Royal Moscow Ballet has toured successfully around the globe presenting more than a thousand performances. The company, which consists of graduates of the best Russian choreography, ballet and dance schools, premiered as the Royal Moscow Ballet on the 12 August 2002, founded by Anatoly Emelianov and Anna Aleksidze.
All ballets for this tour are choreographed by Anatoly Emelianov.
This tour continues last year’s theme celebrating great Russian composer, Pyotr Ilyich Tchaikovsk.. This time two pieces are on the bill: Romeo and Juliet which is one of the best loved one-act ballets, featuring a score by Tchaikovsky, based on Shakespeare’s tragic tale of star-crossed young lovers.
The Symphony No. 6, also known as the Pathétique Symphony, is Tchaikovsky’s final completed symphony. There is much debate as to what inspired this beautiful piece. The composer entitled the work “The Passionate Symphony”, that was then incorrectly translated into French as “pathétique”, meaning “solemn” or “emotive”.
German composer Carl Heinrich Maria Orff, is best known for his distinctive cantata Carmina Burana (1935) based on 24 poems, mostly boisterous and bawdy, from the medieval collection of texts of the same name.
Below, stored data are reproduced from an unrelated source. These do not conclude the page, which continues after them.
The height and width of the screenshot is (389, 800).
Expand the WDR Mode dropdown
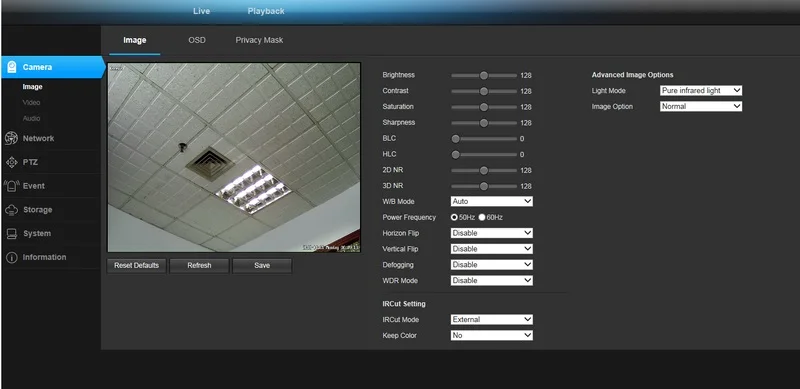492,281
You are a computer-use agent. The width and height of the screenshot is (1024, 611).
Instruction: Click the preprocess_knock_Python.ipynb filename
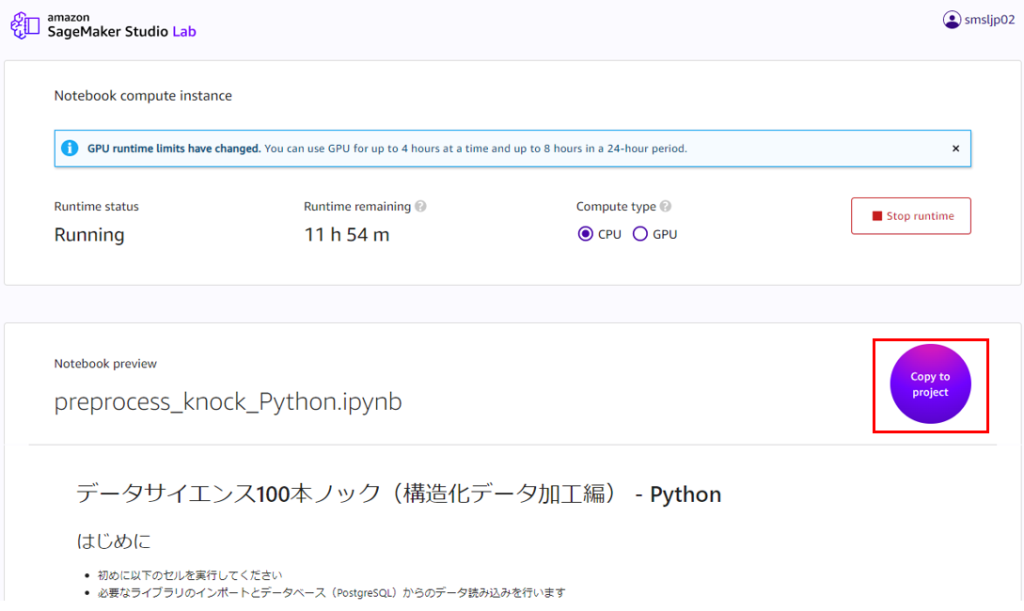(227, 402)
The opening, O Fortuna, was famously used in an iconic advert for Old Spice aftershave and as the X Factor theme. The ballet performed for this tour will be a new production of Carmina Burana.
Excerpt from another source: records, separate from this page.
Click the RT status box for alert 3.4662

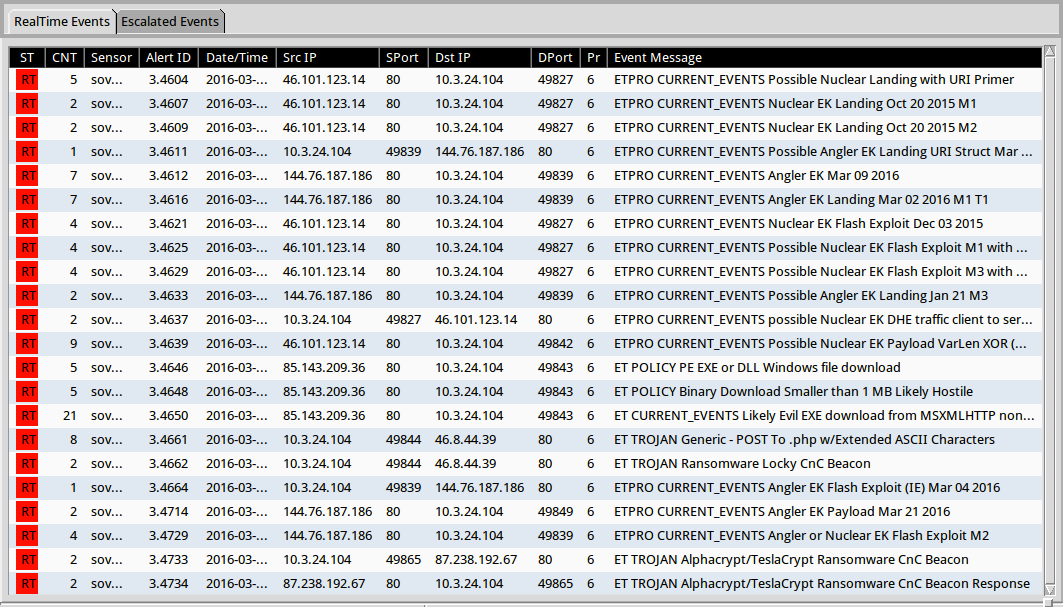click(27, 464)
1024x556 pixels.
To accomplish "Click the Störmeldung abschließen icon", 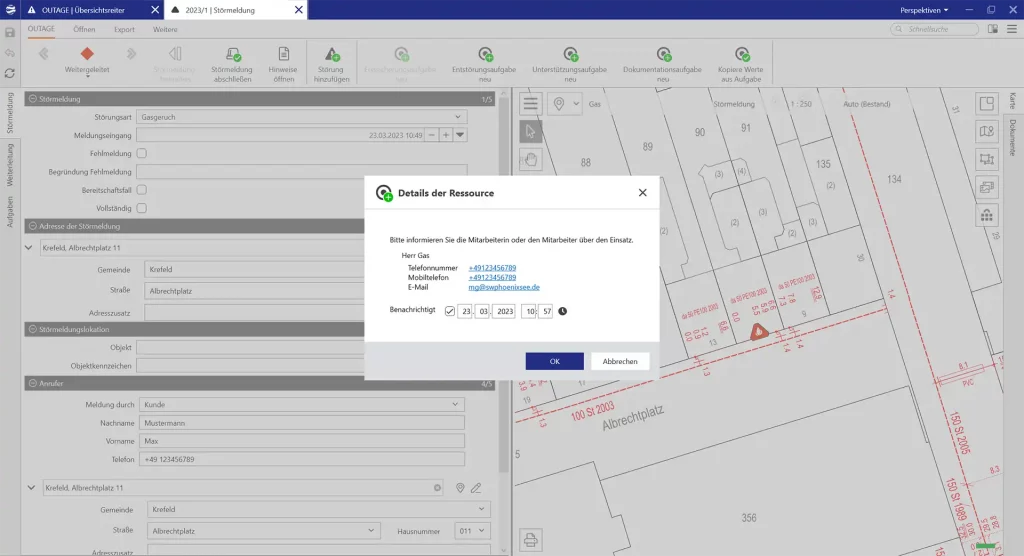I will 232,55.
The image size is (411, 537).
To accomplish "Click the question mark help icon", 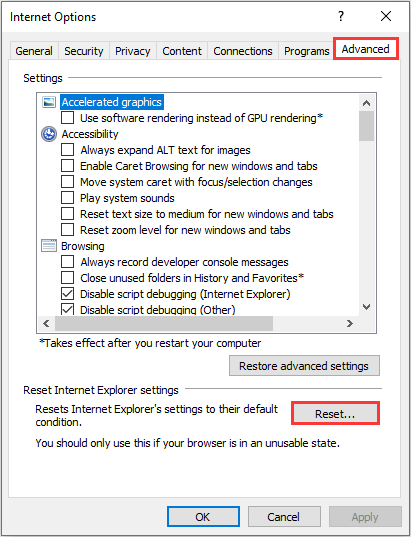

The tour visits Johannesburg Linder Auditorium on Saturday 2 March at 3pm and 7pm and Sunday 3 March at 2pm; Pretoria’s Atterbury Theatre on 4 and 7 March at 7pm; Gabarone’s International Convention Centre on 5 March at 7pm; Durban’s Playhouse Opera on Saturday 9 March at 2pm and 6pm; the East London Guild Theatre on Monday 11 March at 7pm; and Bloemfontein’s Sand du Plessis Theatre on 12 March at 7pm.